Scène III.
ELMAÏ. Vous, sujets de l’empereur mon époux… jurez-vous de ne pas me trahir ?
YANKI. Nous le jurons… Voici ma maison… vous y chercherez un asile.
ELMAÏ. On m’y découvrirait bientôt. Femme, donne-moi le plus grossier de tes vêtemens… hâte-toi.
YANKI. Que voulez-vous faire ?
ELMAÏ. Enlever aux Mongols ces dépouilles impériales qu’ils iraient jeter aux pieds de Dgenguiz-Kan.
YANKI. Vite… vite… femme…
CRIS, au fond. Les Mongols ! les Mongols !…
Scène IV.
Officiers et Cavaliers mongols.
HOLKAR. Soldats, au feu ce village…
YELU. Arrêtez ! le soleil de cette journée n’a-t-il donc pas éclairé assez de coupables désordres, assez d’inutiles désastres ? Songeons plutôt au but de notre poursuite ! Habitans de ce village, il ne vous sera fait aucun mal si vous nous dites la vérité. Avez-vous vu passer tout-à-l’heure une troupe de gens fuyant et emportant avec eux un riche palanquin ? (Silence général.) Répondez.

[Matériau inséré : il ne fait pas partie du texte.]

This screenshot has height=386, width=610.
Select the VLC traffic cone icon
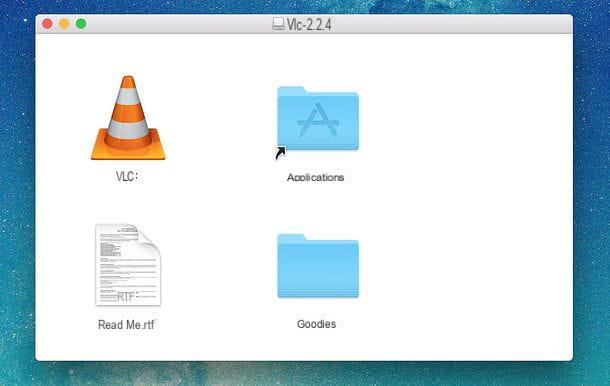pyautogui.click(x=128, y=118)
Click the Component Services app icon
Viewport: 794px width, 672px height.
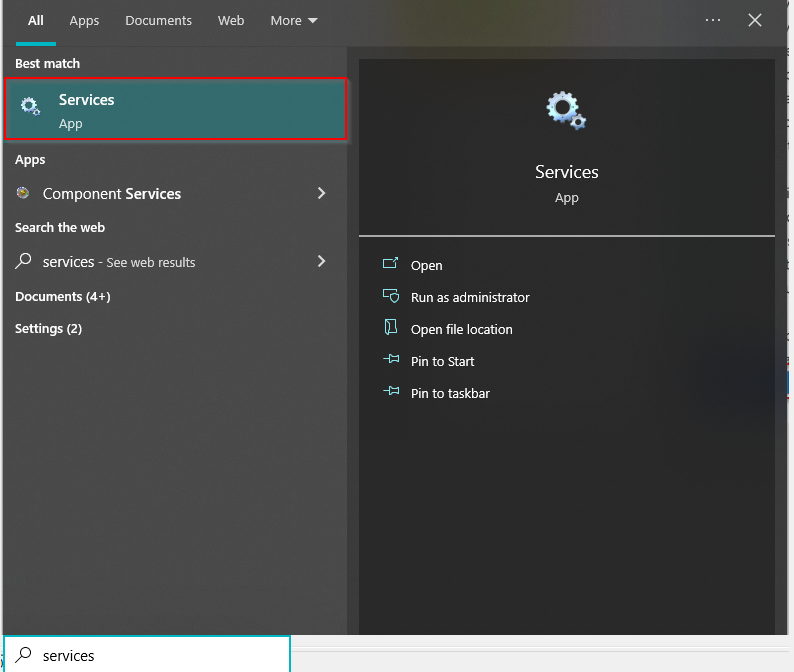[23, 194]
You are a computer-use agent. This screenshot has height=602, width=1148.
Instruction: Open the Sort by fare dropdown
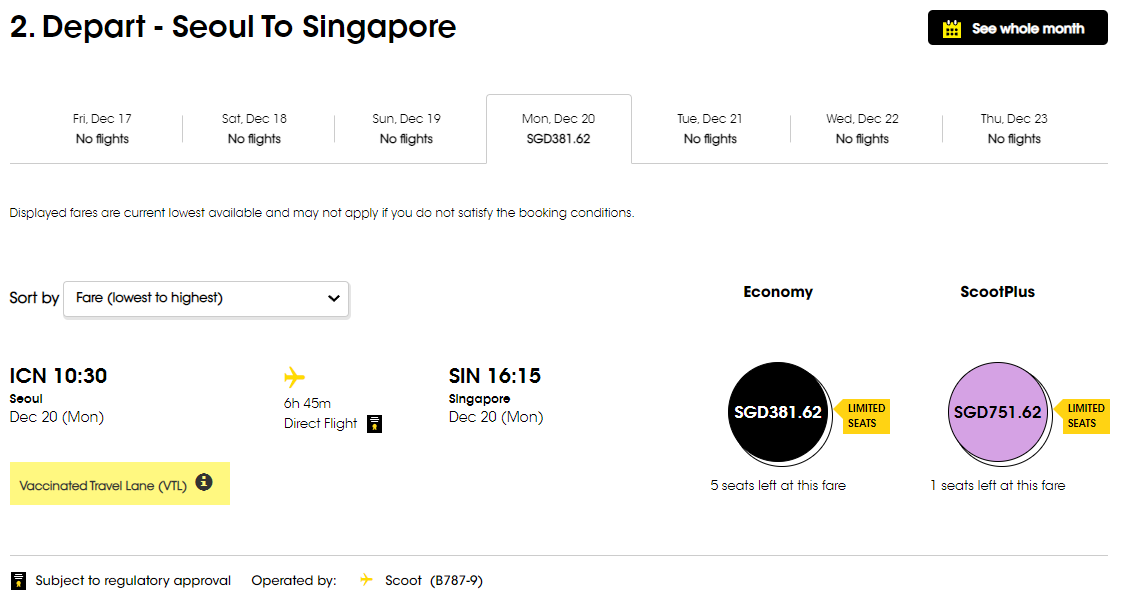pyautogui.click(x=206, y=298)
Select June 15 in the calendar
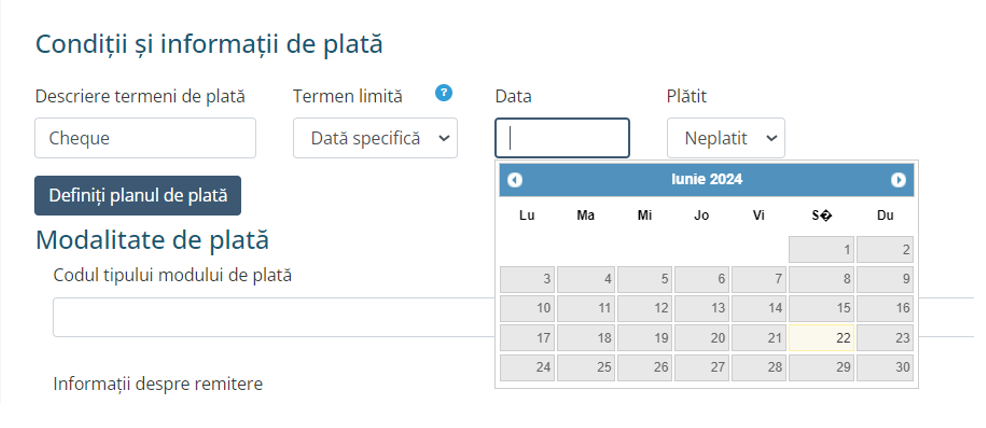The image size is (986, 428). pos(821,309)
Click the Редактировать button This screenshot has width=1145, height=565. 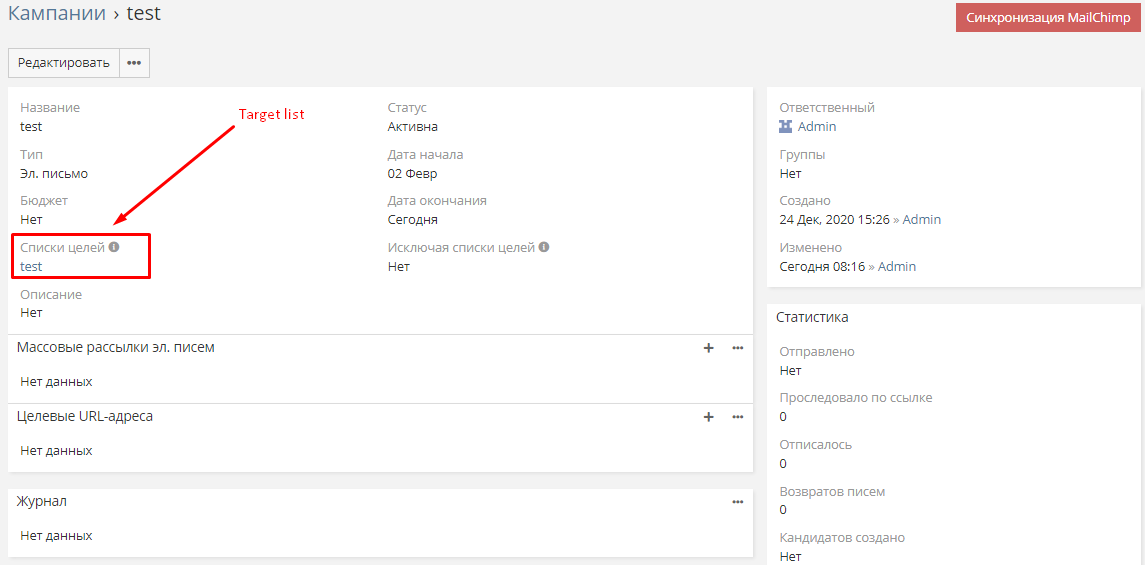point(64,63)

ELMAÏ, sortant du groupe des femmes qui la cachent. Des soldats de l’empereur Tschongaï ont en effet traversé ce village ; ils entouraient un palanquin… Mais, poursuivis de trop près par ta cavalerie, ils ont voulu presser leur marche, et ils ont abandonné le dépôt qui avait été confié à leur courage et à leur fidélité.
YELU. Ce palanquin.… où est-il ? Qu’en ont-ils fait ?
ELMAÏ. Dans la crainte qu’il tombât en ton pouvoir, sans doute, ils l’ont eux-mêmes précipité dans le fleuve.
YELU. Que dis-tu, femme ?.. C’est impossible ?
ELMAÏ. Regarde. Ne vois-tu pas flotter encore ces riches débris, ces brillantes parures ?
YELU. Plus de doute ! les lâches l’auront sacrifiée à leur terreur.
YANKI. Qu’est-ce que c’est ?
HOLKAR. À genoux, esclaves ! à genoux ! C’est votre vainqueur, votre seul maître à présent. À genoux ! c’est Dgenguiz-Kan.
Scène V.
DGENGUIZ-KAN. Soldats… cette armée formidable qui devait nous anéantir n’existe plus. L’empereur lui-même a donné aux siens l’exemple d’une honteuse fuite… votre victoire est complète. À vous, mes braves, ces villes grandes comme des royaumes… à vous ces richesses incalculables, amassées pendant vingt siècles de paix et de prospérité… C’est plus qu’un empire, c’est un monde que vous avez conquis. (On répond par des acclamations ; sur un signe de Dgenguiz, des esclaves viennent s’agenouiller, et lui servent de degrés pour descendre de cheval.) Le reste du jour et toute cette nuit, repos à mes troupes… demain nous nous remettrons en marche pour ne plus nous arrêter que devant les murs de Péking ; c’est seulement dans cette capitale du céleste empire que nous nous reposerons des fatigues de notre longue et glorieuse campagne.
YELU. Seigneur, on a vainement cherché dans ce village une habitation digne d’avoir Dgenguiz-Kan pour hôte.
DGENGUIZ-KAN. Je n’ai pas encore oublié qu’il y a dix ans Dgenguiz n’était qu’un chef de horde qui avait toutes les nuits la terre pour lit de repos et une grossière toison pour abri ; que mes soldats me dressent une tente là sur cette place… (On obéit aux ordres de Dgenguiz. Une tente est dressée ; des peaux de bêtes amoncelées forment un lit de repos sur lequel Dgenguiz s’étend.) La chaleur est étouffante. (À Elmaï.) Femme, n’as-tu pas du lait de chèvre à me donner ?
ELMAÏ. Moi !
HOLKAR. Allons ! obéis, esclave.
YANKI. Je cours chercher ce qu’il faut.
DGENGUIZ-KAN. Yelu, tu me m’as pas rendu compte de ta mission… Es-tu parvenu à atteindre cette troupe ennemie qu’on nous a dit être l’escorte de l’impératrice Elmaï.